Filipino judge and Supreme Court Associate Justice (1928–2014)

Serafin Romero Cuevas (June 25, 1928 – February 9, 2014) was a Filipino lawyer who served as an associate justice of the Supreme Court of the Philippines from 1984 to 1986.

==Early life and education==
Cuevas was born on June 25, 1928, in Bacoor, Cavite. He went to Las Piñas Elementary School for his elementary education and to the University of Manila for his tertiary education. He obtained his Bachelor of Laws degree from the University of the Philippines College of Law in 1952 and passed the bar examination the same year. He was a member of the Sigma Rho legal fraternity.

==Career==
Cuevas started his career as a professorial lecturer at the College of Law of the University of the Philippines and at the Institute of Law of the Far Eastern University. Afterwards, he became an Assistant Fiscal of the City of Manila and then a Judge to the Court of First Instance. In the early 1980s, Cuevas served as an associate justice of the Intermediate Appellate Court, specializing in remedial and criminal law. He also served as chairman of the board of trustees that administers the Iglesia ni Cristo-owned New Era University in Quezon City until he was succeeded by Cipriano P. Sandoval; upon the latter's death in 1986, Cuevas returned as its chairman.

===Associate Justice of the Supreme Court (1984–1986)===
On March 14, 1984, Cuevas was secretly appointed to the Supreme Court of the Philippines by President Ferdinand Marcos; his oath of office was later given on May 3 without being disclosed to the press. His appointment would only be publicized on May 30, 1984, with him being noted as a successor to retiring justice Pacifico de Castro. He served in the country's highest court until April 1986, after the People Power Revolution had ended the Marcos administration.

By early July 1986, Cuevas participated in a coup attempt led by former vice-presidential candidate Arturo Tolentino against the Aquino administration, attempting to swear in Tolentino as president of the Philippines in the occupied Manila Hotel before they eventually surrendered after a few days.

According to newspaper columnist Ramon Tulfo, Cuevas' tenure as associate justice was marked by corruption based on allegations shared by Supreme Court employees he spoke to.
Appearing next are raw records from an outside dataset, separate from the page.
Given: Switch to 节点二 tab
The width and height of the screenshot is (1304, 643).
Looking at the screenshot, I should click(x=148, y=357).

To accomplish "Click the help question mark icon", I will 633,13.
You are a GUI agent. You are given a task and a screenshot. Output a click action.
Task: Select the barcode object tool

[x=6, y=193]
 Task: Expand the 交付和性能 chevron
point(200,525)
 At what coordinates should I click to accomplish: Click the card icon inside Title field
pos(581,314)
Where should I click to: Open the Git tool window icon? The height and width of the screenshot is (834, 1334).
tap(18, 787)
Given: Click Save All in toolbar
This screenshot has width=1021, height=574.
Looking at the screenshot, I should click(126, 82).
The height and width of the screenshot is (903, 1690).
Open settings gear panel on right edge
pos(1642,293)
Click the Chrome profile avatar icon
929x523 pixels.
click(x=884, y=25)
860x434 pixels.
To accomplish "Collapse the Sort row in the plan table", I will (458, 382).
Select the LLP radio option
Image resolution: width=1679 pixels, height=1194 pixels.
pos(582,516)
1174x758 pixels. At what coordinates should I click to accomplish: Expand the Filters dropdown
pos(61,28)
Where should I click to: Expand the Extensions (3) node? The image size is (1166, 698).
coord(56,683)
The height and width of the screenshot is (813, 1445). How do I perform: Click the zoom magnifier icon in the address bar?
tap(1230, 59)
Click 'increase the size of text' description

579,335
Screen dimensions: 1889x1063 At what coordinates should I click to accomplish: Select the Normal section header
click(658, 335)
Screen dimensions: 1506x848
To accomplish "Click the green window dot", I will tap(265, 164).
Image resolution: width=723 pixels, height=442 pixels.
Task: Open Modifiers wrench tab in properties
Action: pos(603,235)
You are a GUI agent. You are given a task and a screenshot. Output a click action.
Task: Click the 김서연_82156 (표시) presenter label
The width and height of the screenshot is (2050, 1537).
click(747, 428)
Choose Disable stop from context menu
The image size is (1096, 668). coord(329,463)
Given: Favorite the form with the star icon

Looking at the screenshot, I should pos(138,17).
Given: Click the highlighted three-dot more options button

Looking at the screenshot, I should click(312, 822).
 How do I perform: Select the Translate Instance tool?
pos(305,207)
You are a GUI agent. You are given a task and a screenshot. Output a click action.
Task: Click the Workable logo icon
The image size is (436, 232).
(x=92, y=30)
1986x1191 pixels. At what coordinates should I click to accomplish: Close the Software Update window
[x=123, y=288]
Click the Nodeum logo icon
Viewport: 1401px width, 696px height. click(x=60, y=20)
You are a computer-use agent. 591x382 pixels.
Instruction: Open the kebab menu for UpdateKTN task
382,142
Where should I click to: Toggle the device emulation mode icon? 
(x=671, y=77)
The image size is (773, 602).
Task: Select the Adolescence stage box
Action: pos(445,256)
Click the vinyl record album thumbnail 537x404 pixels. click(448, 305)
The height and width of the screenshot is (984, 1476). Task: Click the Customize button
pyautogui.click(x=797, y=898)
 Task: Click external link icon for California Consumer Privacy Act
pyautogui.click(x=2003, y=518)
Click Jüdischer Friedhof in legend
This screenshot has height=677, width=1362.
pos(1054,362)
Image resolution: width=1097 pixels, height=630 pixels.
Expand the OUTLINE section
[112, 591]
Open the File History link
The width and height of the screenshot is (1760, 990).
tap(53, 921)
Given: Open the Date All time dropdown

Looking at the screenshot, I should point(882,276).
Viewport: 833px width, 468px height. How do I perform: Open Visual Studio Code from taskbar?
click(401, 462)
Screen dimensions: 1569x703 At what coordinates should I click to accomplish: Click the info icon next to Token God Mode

===Secretary of Justice (1998–2000)===
He served as Justice Secretary under the Joseph Estrada's presidency from 1998 to 2000. In August 1998, upon the directive of President Estrada, Cuevas attempted to initiate a new investigation into the Mendiola massacre that occurred in 1987.

===Other legal ventures===
Cuevas later served as Estrada's legal counsel from 2001 to 2007. He is also the defense counsel of Merceditas Gutierrez, but she resigned as Ombudsman before being impeached.

In 2012, Justice Cuevas was the lead counsel of the defense panel against the impeachment of former Supreme Court Chief Justice Renato Corona.

For decades, he has served as a legal counsel for Iglesia ni Cristo, and taught law at New Era University's College of Law, which it owns. He also taught law at FEU College of Law.

==Death==
Justice Cuevas died on February 9, 2014. He was 85 years old.